Work to complete:
Below are entries. Give back exactly the lines from the one containing "Given: Click the Account name input field" through the one containing "You are a computer-use", inclusive, without the pictures.

Task inputs:
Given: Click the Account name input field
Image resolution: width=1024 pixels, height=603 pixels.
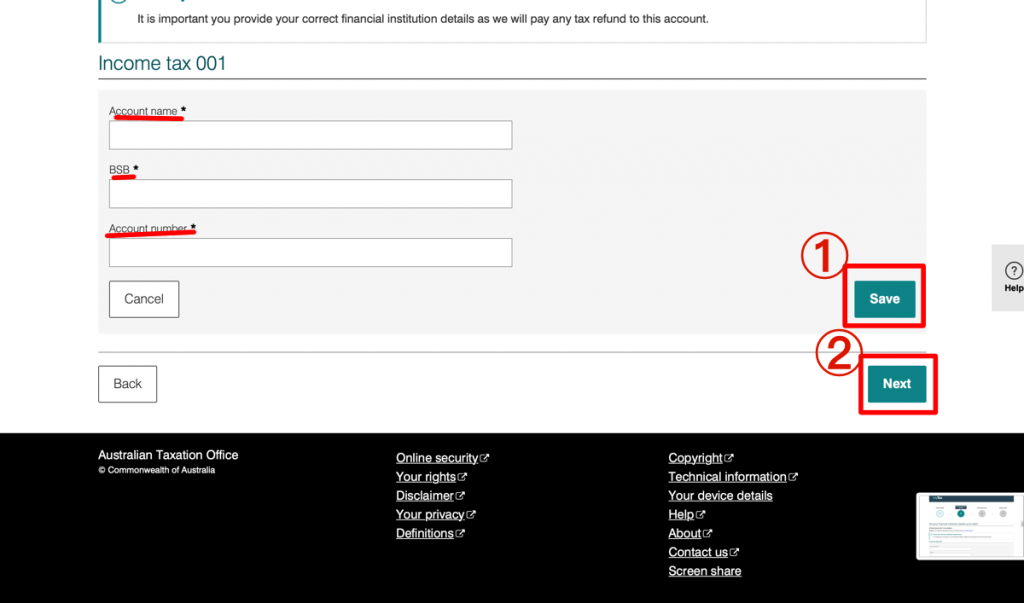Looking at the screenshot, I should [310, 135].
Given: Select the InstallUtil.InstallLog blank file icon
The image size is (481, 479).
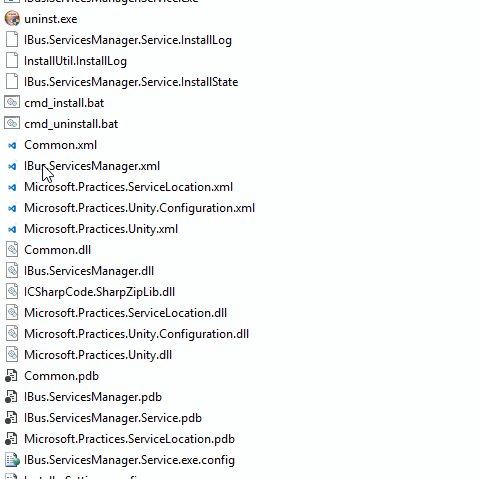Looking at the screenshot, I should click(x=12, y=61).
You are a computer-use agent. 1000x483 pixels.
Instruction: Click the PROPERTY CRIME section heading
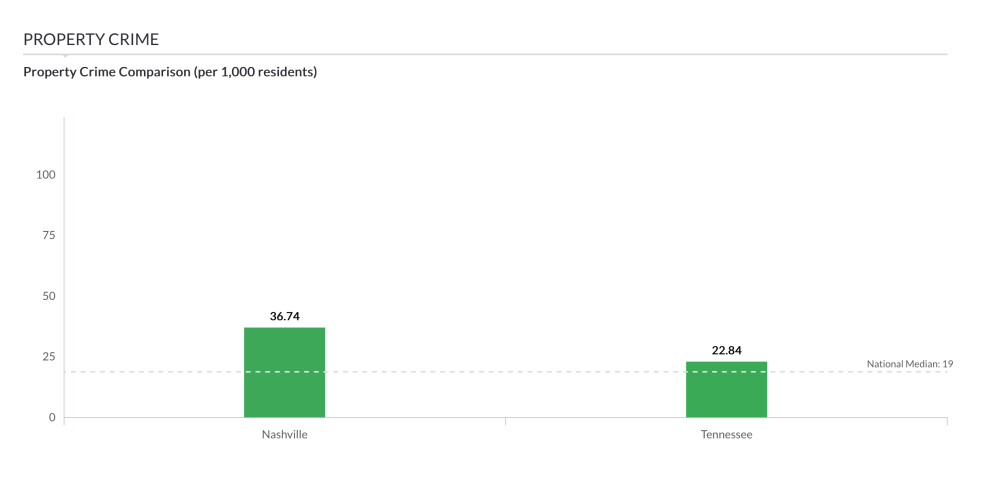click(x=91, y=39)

--

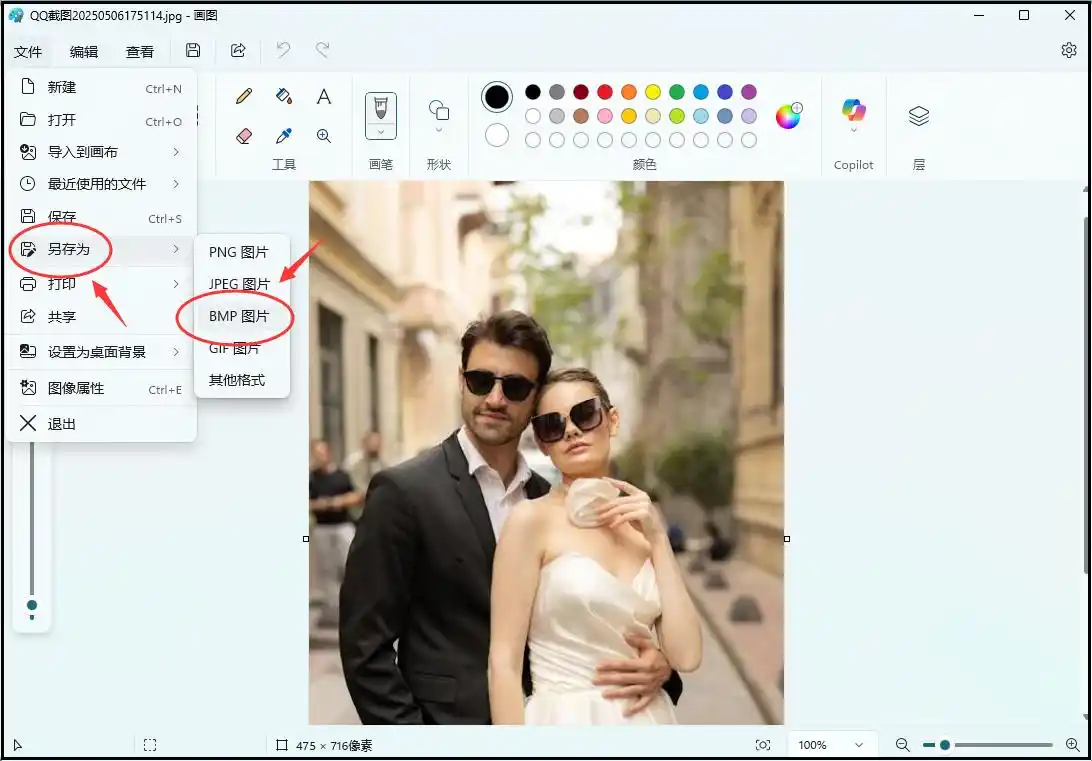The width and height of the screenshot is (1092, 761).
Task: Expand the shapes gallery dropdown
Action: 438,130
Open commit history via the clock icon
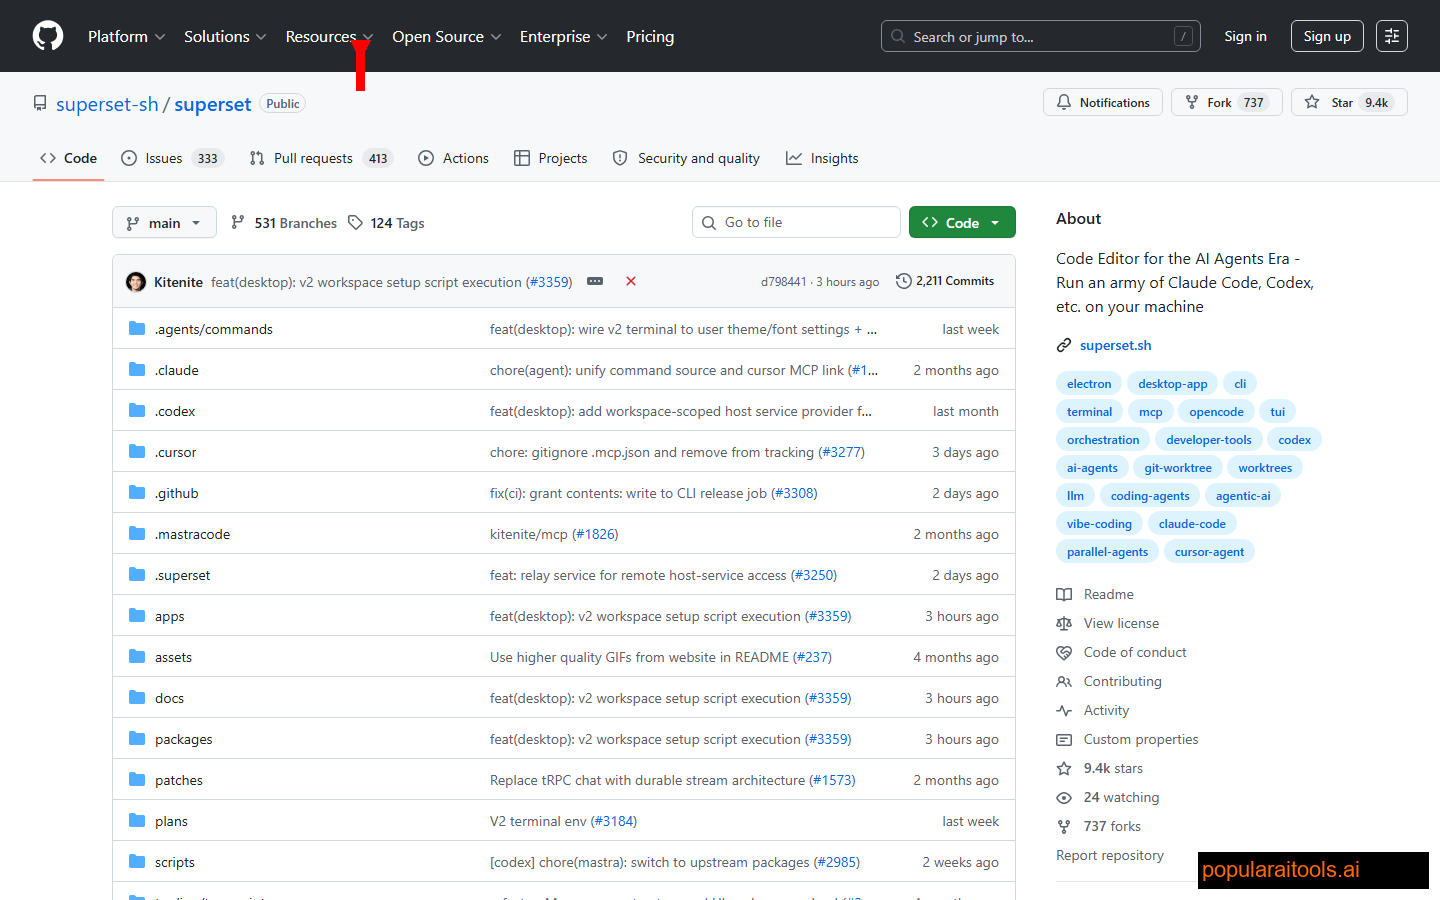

Task answer:
Given: Click the Account name input field
Image resolution: width=1024 pixels, height=603 pixels.
Looking at the screenshot, I should [310, 135].
Given: Select the InstallUtil.InstallLog blank file icon
The image size is (481, 479).
Looking at the screenshot, I should click(x=12, y=61).
You are a computer-use agent. 1000x483 pixels.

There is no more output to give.